The higher spending and budget deficit proposed by the Mexican government for 2024 would put pressure on monetary policy and the inflation rate in the country, Bank of America Securities (BofA) estimated this Tuesday.
On August 8, the Mexican government sent Congress its 2024 economic package, projecting a budget deficit of 5.4% of gross domestic product (GDP), the largest in more than 20 years, and higher spending of 1.2 percentage points of GDP.
In an analysis, BofA noted that a larger fiscal deficit puts upward pressure on the Bank of Mexico (Banxico) interest rate because it means more issuance than previously expected, which would “put the possibility back on the table.” Rating downgrades.”
With that in mind, he assumed that higher spending would provide more stimulus to an already overheated economy, further fueling inflation and prompting Mexico’s central bank to maintain its high target interest rate for a longer period of time.
We put Banxico on hold with the first cut in June 2024, but broadly speaking this budget puts more upward pressure on inflation and on Banxico.
For Bank of America, the main reason for the deterioration in the fiscal situation will be the proposed increase in spending by 1.2 percentage points of GDP compared to 2023, as the Ministry of Finance and Public Credit (SHCP) predicts an increase in spending on economic support of the population by up to an estimated 26.2%.
Meanwhile, he highlighted that the Mexican government forecasts a decline in income from 21.7% to 21.3% of GDP in 2024.
“A slowdown in GDP is a downside risk to income.
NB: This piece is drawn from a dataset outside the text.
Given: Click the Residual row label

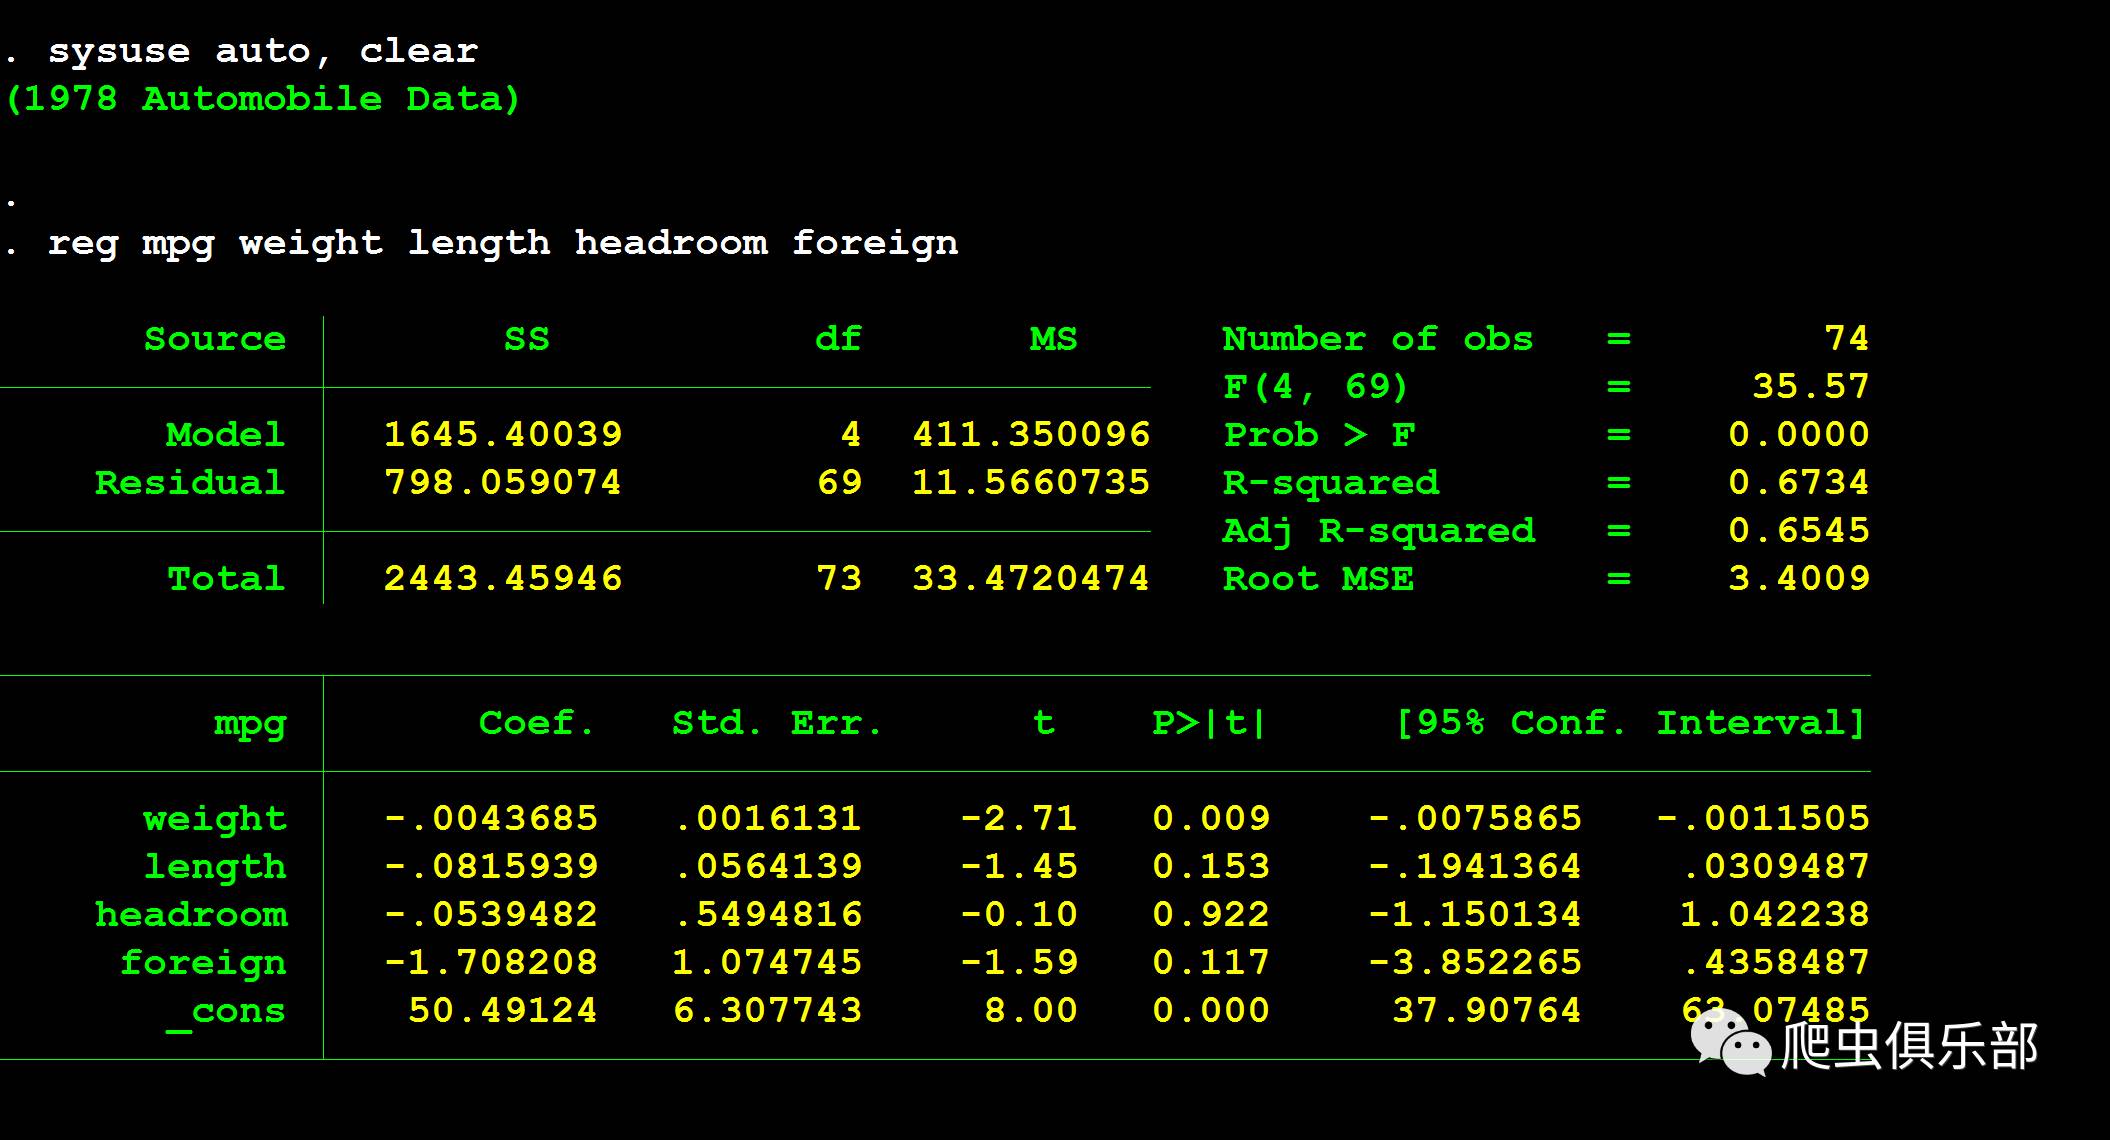Looking at the screenshot, I should (190, 483).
And we see upside risks to spending: higher longer-term interest rates, greater support for Pemex and potentially a close federal election,” he added.
In addition, an analysis by Banorte Bank shows that the growth estimate for Mexico’s GDP in 2023 and 2024 is consistent with its previous estimates in a range between 2.5% and 3.5%.
“It is noted that this is due to the dynamics of domestic sectors, with some more obvious results of ‘nearshoring (supply chain relocation)’,” he added in his commentary.
For his part, he pointed out that the reduction of the Shared Profit Right (DUC) from 40% to 35% would reduce the financial costs of the state-owned Petróleos Mexicanos (Pemex) and mean a net balance of zero for the company.
He noted that the Treasury has said this will allow it to cover just over 80% of its planned 2024 debt maturities.
The Mexican Congress has until the end of October to approve the revenue part of the economic package, while it has until November 15 to approve the Mexican government’s public budget in 2024.